Love as a Guide for Engagement With Marginalized Transitional Age Youth
Featuring Dr. Byron Young
Dr. Byron Young is a psychiatrist, a lover of the arts, and a proud Black man; the work he does sits squarely at the intersections of mental health, education, creativity, and social and racial justice. He has learned — in clinic, in community, in years of watching young people navigate systems that were never designed with them in mind — that engagement is not a technique. It is a relationship. And relationships, real ones, require something most training programs never ask of us: the willingness to see another person as fully human, and to examine honestly the ways our own conditioning makes that harder than it should be. This Stress, Trauma, and Resilience (STAR) Seminar is about transitional age youth — young people between the ages of 16 and 25 navigating child welfare, mental health systems, and schools in a world that has already formed opinions about them before they walk through the door — and specifically about Black and brown youth, who are overrepresented in every one of these systems.

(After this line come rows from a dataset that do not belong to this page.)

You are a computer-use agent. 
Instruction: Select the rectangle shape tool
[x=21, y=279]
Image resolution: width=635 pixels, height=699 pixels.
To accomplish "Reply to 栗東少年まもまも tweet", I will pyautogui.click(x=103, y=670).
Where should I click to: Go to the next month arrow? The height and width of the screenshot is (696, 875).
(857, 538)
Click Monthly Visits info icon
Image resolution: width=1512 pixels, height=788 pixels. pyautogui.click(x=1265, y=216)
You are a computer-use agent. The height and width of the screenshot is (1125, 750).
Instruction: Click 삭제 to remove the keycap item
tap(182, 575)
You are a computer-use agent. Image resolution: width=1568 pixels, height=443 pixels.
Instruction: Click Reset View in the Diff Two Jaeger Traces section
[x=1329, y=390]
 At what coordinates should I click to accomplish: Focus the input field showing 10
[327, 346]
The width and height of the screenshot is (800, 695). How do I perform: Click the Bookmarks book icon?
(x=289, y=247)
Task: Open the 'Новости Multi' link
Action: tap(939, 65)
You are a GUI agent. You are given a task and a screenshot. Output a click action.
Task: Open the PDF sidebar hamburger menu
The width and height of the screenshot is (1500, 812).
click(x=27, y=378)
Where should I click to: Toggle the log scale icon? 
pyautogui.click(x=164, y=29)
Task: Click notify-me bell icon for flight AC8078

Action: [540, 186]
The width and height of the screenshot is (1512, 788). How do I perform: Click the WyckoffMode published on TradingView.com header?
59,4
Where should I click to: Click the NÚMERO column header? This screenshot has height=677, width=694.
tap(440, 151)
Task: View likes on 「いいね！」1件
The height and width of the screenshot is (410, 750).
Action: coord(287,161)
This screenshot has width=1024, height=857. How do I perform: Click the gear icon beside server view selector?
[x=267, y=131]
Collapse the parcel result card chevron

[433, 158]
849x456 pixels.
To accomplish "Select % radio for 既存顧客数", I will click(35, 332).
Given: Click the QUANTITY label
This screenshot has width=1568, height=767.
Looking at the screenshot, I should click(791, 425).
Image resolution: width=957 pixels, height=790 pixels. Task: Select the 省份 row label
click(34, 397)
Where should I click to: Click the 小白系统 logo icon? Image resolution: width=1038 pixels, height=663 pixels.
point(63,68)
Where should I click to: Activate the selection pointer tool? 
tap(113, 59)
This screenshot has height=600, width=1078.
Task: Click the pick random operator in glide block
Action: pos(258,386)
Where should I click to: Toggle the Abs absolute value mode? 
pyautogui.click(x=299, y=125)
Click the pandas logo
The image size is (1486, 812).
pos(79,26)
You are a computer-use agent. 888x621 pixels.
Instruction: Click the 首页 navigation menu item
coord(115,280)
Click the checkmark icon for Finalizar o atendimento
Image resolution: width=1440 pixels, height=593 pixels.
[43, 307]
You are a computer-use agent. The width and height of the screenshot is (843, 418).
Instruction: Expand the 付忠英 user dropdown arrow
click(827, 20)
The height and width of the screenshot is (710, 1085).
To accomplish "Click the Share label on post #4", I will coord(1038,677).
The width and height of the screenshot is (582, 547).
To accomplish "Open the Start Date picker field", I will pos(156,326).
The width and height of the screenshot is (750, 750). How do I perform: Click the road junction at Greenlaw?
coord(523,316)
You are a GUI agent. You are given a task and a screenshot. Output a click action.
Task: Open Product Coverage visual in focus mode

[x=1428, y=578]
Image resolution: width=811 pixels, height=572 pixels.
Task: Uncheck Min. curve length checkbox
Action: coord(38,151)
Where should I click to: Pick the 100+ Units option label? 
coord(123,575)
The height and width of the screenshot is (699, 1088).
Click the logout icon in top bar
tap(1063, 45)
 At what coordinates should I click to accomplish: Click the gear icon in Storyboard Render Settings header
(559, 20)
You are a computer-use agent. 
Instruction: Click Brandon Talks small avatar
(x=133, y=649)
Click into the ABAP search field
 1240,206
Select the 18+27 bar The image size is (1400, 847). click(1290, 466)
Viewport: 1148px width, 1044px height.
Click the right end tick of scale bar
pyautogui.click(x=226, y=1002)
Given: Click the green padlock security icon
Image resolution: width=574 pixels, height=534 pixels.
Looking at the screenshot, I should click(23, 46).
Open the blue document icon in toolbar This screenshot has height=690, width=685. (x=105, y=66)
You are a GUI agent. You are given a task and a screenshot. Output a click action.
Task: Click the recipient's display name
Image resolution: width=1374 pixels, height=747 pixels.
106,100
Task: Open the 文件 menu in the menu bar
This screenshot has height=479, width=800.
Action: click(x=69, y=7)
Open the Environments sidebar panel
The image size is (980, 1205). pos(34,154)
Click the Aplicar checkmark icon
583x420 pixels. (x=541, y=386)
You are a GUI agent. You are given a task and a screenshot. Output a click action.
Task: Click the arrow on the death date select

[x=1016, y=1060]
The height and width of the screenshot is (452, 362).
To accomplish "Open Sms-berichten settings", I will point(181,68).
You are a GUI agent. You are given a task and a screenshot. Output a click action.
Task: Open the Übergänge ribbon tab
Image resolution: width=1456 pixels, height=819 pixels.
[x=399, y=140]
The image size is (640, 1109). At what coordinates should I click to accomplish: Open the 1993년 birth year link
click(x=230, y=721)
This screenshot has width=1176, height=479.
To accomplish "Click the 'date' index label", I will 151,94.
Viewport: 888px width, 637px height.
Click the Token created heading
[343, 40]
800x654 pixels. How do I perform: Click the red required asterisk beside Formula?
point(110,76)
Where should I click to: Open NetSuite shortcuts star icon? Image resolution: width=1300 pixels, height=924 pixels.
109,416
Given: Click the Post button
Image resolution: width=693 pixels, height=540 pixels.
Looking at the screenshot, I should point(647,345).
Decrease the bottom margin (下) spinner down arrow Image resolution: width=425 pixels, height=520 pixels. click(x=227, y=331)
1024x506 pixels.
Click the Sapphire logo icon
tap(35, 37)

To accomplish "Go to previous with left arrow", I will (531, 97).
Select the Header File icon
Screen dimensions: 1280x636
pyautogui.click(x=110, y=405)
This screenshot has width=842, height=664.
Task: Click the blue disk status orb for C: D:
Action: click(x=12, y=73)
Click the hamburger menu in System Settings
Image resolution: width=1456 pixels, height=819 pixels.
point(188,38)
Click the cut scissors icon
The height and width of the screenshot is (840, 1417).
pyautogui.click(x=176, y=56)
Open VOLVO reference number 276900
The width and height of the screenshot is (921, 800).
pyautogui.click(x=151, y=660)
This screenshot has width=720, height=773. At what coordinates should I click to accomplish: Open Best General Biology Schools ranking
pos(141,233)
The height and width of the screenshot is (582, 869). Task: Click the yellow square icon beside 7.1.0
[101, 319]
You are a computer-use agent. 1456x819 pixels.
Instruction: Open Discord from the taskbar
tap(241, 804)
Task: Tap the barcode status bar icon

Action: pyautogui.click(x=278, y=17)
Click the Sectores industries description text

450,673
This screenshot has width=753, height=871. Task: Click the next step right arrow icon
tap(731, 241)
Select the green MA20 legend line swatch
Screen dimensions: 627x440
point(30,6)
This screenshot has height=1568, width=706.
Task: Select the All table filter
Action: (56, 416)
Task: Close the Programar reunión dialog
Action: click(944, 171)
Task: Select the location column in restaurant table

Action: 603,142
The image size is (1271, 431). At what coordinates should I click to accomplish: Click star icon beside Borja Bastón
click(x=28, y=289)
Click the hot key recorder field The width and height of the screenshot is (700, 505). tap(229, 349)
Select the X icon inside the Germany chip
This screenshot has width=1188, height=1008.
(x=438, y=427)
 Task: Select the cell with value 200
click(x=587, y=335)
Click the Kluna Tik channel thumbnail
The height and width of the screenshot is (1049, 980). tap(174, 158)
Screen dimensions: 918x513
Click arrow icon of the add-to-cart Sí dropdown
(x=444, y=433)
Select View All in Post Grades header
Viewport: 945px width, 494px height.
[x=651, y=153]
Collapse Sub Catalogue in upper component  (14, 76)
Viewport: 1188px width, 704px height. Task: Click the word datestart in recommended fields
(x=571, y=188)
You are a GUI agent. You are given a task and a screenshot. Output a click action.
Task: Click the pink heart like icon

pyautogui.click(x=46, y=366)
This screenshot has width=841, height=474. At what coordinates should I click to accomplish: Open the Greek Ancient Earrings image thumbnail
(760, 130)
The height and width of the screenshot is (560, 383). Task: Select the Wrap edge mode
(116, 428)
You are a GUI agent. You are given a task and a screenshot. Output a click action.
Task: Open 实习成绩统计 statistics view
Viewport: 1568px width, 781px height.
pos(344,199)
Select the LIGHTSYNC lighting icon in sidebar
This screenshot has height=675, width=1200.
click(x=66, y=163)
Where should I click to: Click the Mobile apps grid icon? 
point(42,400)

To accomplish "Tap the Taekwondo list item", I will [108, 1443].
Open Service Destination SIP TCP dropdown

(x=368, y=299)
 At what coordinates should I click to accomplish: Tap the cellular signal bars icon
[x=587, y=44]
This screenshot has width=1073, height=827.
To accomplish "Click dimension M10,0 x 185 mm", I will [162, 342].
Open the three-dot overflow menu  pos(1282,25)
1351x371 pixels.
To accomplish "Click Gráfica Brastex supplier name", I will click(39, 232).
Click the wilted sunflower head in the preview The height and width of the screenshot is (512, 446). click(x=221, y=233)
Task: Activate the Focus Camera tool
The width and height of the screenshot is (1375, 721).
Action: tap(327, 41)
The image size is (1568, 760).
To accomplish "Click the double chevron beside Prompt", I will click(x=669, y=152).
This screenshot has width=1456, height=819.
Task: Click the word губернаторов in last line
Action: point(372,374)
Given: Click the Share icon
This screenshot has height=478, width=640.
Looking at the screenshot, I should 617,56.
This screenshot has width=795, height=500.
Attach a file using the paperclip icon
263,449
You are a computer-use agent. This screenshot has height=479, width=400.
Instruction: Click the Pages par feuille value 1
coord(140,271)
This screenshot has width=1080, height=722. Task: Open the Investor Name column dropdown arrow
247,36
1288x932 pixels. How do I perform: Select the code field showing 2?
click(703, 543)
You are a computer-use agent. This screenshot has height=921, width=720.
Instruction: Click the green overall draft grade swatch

The seminar will be grounded in what Dr. Young calls the humanizing love tradition: a lineage running through Paulo Freire, bell hooks, Christopher Emdin, and many other thinkers rooted in social good — centered on a love ethos that is not sentiment but discipline, not charity but solidarity, and above all, a daily, active protection from the dehumanization that systems can quietly inflict. This presentation will look honestly at what gets in the way — systemic barriers, yes, but also our own biases, our burnout, the savior orientation that masquerades as care — and at what actually works: art, creativity, hip-hop, critical dialogue, and the radical act of seeing a young person wholly. Attendees will leave with practical tools, but more than that, Dr. Young hopes participants leave having asked themselves some harder questions — because that is where this work actually begins.
Learning Objectives:
- Describe the developmental and sociopolitical context of transitional age youth, with particular attention to how systemic racism, intersecting identities, and experiences of institutional harm shape engagement — and disengagement — among Black and brown youth across educational, Department of Child and Family Services (DCFS), and mental health settings.
- Apply a culturally humble, self-reflective practice orientation that includes honest examination of one's own biases, emotional wellness, and positional power — recognizing that the provider's internal world is not separate from the quality of engagement, but central to it — while centering youth of color and their communities as experts and assets, rather than recipients of rescue.
- Identify and use creative, arts-based, and culturally resonant approaches — including hip-hop culture, critical storytelling, and dialogue-driven methods — to build authentic rapport, spark critical consciousness, and navigate barriers to engagement with transitional age youth (TAY) across service settings.
- Demonstrate awareness of cross-cultural relational dynamics, particularly in contexts where providers hold different racial, class, or cultural identities than the youth they serve, and articulate strategies for bridging those differences with honesty, humility, and care.